• [REQUIRED ACTION]
Below are several entries. Transcribe exactly those lines that fall from the one with "Task: Close the OegWeb.cs tab" through the one with "Viewport: 1232px width, 964px height.", end lines included.
** RECORDS PROVIDED follows **
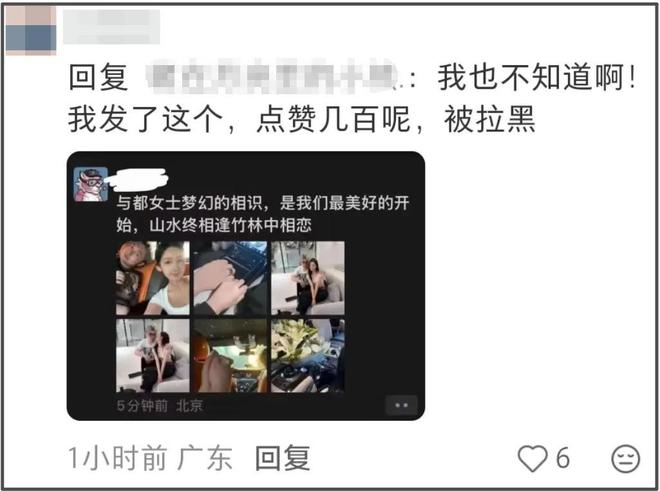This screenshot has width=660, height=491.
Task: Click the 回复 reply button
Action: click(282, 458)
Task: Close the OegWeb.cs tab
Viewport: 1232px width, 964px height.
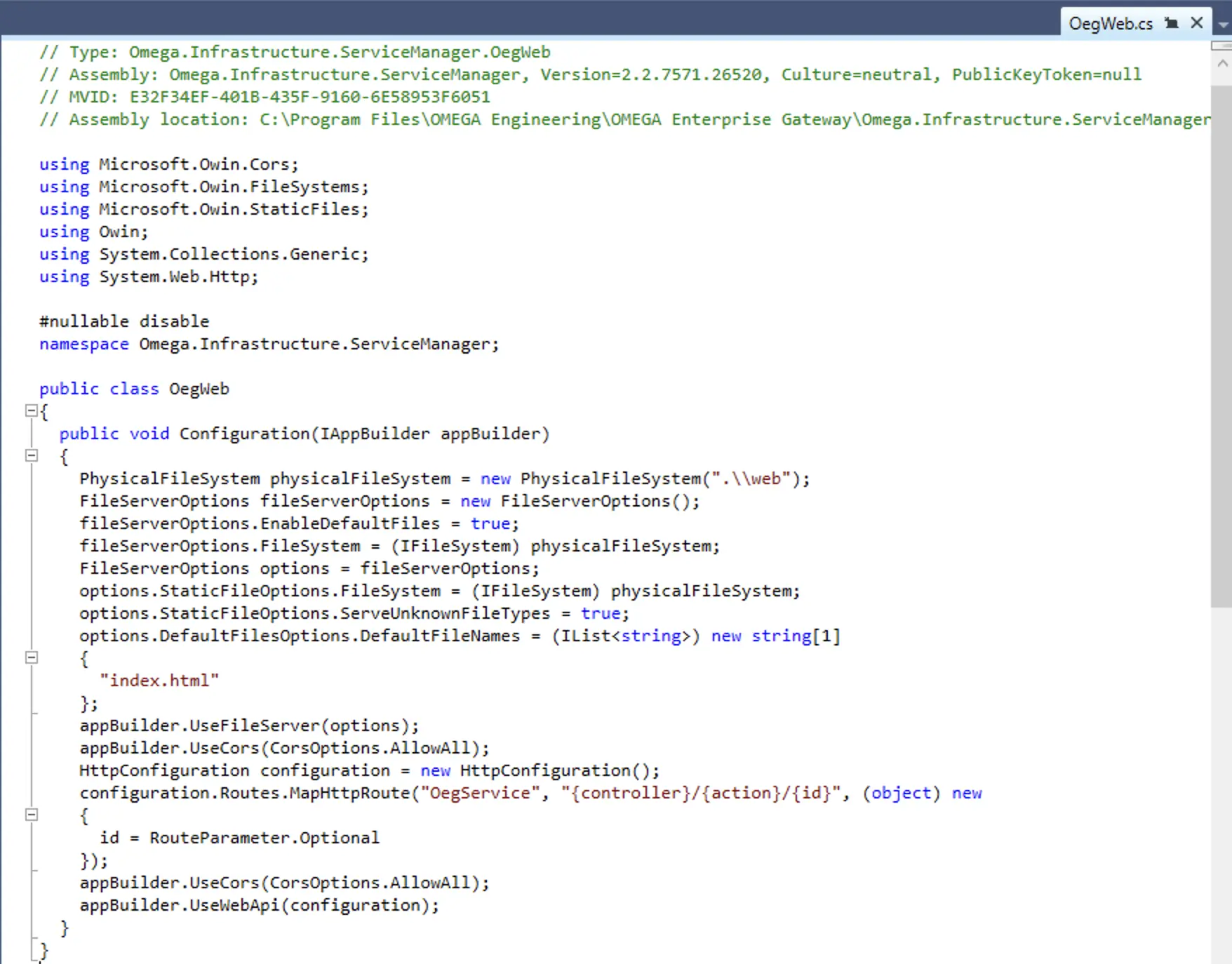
** End of RECORDS PROVIDED **
** RECORDS PROVIDED follows **
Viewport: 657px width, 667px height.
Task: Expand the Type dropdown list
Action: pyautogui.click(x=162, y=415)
** End of RECORDS PROVIDED **
• [ANSWER SECTION]
Task: Close the OegWeb.cs tab
Viewport: 1232px width, 964px height.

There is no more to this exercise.